12 Eylül karşıdevrimi bir yanıyla da turnusol kağıdı görevi yaptı...

Faşizm, solun üzerinden bir buldozer gibi geçerken, yüzbinlerce insan işkencelere yatırılır, onlarca genç darağaçlarında sallandırılırken, bu tiplerin bir bölümü kapağı yurtdışına attılar ve aynı alçakça düzeni Almanya’da, İngiltere’de, Fransa’da, Belçika’da, Hollanda’da, İsveç’te sahneye koymaya başladılar.

Gitmeyenler ise kabuk değiştirmeye, üzerlerinde zaten eğreti duran sol kimliklerinden soyunmaya başladılar. Sol ideolojinin iyice gözden düşürülmesi, ülkenin tamamen sağcı ideolojiye teslim olması sürecinin piyonları olarak cansiperane hizmette bulundular.

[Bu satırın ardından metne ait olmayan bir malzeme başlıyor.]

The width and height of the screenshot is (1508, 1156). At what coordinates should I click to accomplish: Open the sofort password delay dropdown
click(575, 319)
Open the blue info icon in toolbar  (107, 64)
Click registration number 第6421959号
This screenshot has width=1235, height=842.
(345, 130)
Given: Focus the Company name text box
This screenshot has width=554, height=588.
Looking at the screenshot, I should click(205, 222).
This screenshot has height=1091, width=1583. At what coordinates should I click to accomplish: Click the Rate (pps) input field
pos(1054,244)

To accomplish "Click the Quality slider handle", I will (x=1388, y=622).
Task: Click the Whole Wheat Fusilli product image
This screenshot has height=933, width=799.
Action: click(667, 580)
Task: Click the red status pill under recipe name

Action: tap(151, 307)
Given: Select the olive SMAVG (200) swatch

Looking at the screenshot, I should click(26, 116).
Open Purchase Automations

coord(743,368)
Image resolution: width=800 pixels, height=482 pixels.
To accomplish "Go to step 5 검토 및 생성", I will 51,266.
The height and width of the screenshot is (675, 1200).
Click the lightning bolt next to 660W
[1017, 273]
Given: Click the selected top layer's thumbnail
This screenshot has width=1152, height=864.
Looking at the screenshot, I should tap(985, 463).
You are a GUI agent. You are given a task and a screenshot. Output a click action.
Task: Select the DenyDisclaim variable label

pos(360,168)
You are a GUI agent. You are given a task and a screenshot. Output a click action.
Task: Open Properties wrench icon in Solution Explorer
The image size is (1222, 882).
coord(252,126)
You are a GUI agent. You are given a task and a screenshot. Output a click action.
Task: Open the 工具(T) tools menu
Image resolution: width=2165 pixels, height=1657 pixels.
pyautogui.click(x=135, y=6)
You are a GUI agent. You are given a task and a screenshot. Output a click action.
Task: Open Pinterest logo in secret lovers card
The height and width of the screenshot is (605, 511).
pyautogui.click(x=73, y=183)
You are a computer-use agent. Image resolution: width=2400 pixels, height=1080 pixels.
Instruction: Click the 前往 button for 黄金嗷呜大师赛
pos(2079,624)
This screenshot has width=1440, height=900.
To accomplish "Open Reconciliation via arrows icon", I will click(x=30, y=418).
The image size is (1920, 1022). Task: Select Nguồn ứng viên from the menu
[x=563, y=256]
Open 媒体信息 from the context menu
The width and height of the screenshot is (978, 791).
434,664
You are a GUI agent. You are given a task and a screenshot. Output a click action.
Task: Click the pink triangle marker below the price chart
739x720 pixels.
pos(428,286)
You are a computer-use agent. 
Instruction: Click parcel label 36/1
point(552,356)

Ağırlıklı bölümü iş adamı oldu zaten! Öyle olunca yeni bir tanrı ve yeni bir ideoloji de gerekiyordu tabii!.. Bir bölümü açıkça Liberalizm sözcüğünü telaffuz etmeye başladı. Sapına kadar Özal müridi kesiliverdi!

“Bağımsızlık değil, karşılıklı bağımlılık!”

Solculuk etiketinin hala para ettiğini düşünen, aydın, gazeteci, iş adamı kılıklı dönekler ise bu etiket altında vatansıza dönüştü...

En gerici, en hırsız, en vatansız iktidarları işte o etiket altında desteklediler. Onlar için “bağımsızlık” boş bir laftı artık, günümüzde olması gereken “karşılıklı bağımlılıktı!”. Örneğin Türkiye ile ABD birbirine karşılıklı bağımlıydı, iyi mi!

Yani dünyanın en büyük emperyalisti ile ekonomisi 18. Sırada yarı bağımlı Türkiye birbirine bağımlıydı! Üstelik bu soysuzca yalanı ekranlarda pazarlamaktan da geri durmadılar...

Bir zamanlar Sovyetler Birliği’nin memuru olmayı içlerine sindirebilen, sosyalizmden hiçbir şekilde nasibini almamış, sosyalist etiketli zevat için, Sovyetler birliğinin yıkılması dönekliklerine de şahane bir bahane oldu. Artık ABD’nin neo-liberal ideologlarının eteğine dilediklerince yüz sürebilirlerdi...

-Kral öldü, yaşasın yeni kral derken hiç yüzleri kızarmadı...

Ama “sosyalist” sıfatı altında geldikleri son nokta gerçekten “pes” dedirtti!..

Yıllar önce bir televizyon kanalındaki tartışma esnasında “solcu olmanın, sosyalist olmanın temel kriteri anti emperyalist olmaktır” sözlerine bu tiplerden birinin verdiği yanıt, vatansız solun hangi içler acısı noktalara savrulduğunu açıkça gösteriyordu:

-Anti emperyalizm yabancı düşmanlığıdır!

Vah ki vah! Televizyon ekranında iki de bir “sosyalist olmanın en önemli değeri vicdandır” diye kostaklanan bu döneklerin, Kapitalizmin son aşaması olan vahşi emperyalizme karşı olmayı, ırkçı parti ideolojisi ile eşdeğer düzeyde tutabilecek denli zavallı, piyon durumuna dönüşmesi nasıl bir duygu, nasıl bir vicdandı acaba?

-Bugünlere nasıl sürüklendik diye kahrolanların asla unutmaması, unutturmaması gereken en önemli noktalardan biri de işte budur!